Estima-se que o valor do déficit orçamentário declarado pela gestão anterior ultrapasse R$ 400 milhões, sendo a maior parte das dívidas relativa a prestadores de serviços e Organizações Sociais (OS). Essas dívidas, deixadas em 2024, impactaram diretamente a prestação dos serviços de saúde, a exemplo da ausência de pagamentos e de contratos e convênios  para o fornecimento de medicamentos em 2025, prejudicando a população da Capital. Entre janeiro e maio de 2025, a SMS quitou mais de R$ 156 milhões em dívidas deixadas pela gestão anterior.

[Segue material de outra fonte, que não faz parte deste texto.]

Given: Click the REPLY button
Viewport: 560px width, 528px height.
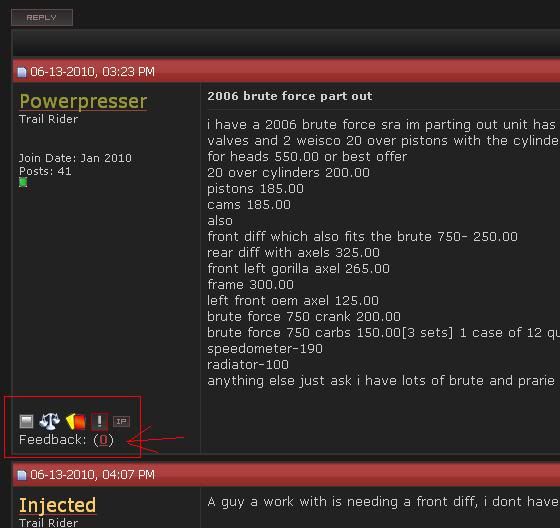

Enquanto honra seus compromissos financeiros, quitando os valores contratualizados para a prestação  de serviços, a atual gestão adota medidas administrativas e institucionais, para mitigar os impactos financeiros das dívidas dos anos anteriores, respeitando o princípio da universalidade do Sistema Único de Saúde (SUS), que assegura o atendimento a toda a população.

Além de trabalhar para reestabelecer o equilíbrio financeiro da pasta, somente nos cinco primeiros meses deste ano, a SMS: ampliou os investimentos na rede hospitalar, como no Hospital Doutor José Frota (IJF), que ganhou novos leitos e mais capacidade de realização de exames; iniciou a reforma do Hospital Nossa Senhora da Conceição, que estava quase completamente sem funcionar; e entregou 4 postos de saúde totalmente reformados, além de novas ambulâncias para renovação de frota.

Nota de José Sarto

O prefeito José Sarto e sua equipe negam qualquer tipo de irregularidade na gerência da saúde de Fortaleza e garantem que todos os processos que deveriam passar pelo Conselho foram encaminhados ao órgão.

No momento oportuno iremos realizar toda a prestação de contas junto ao Conselho.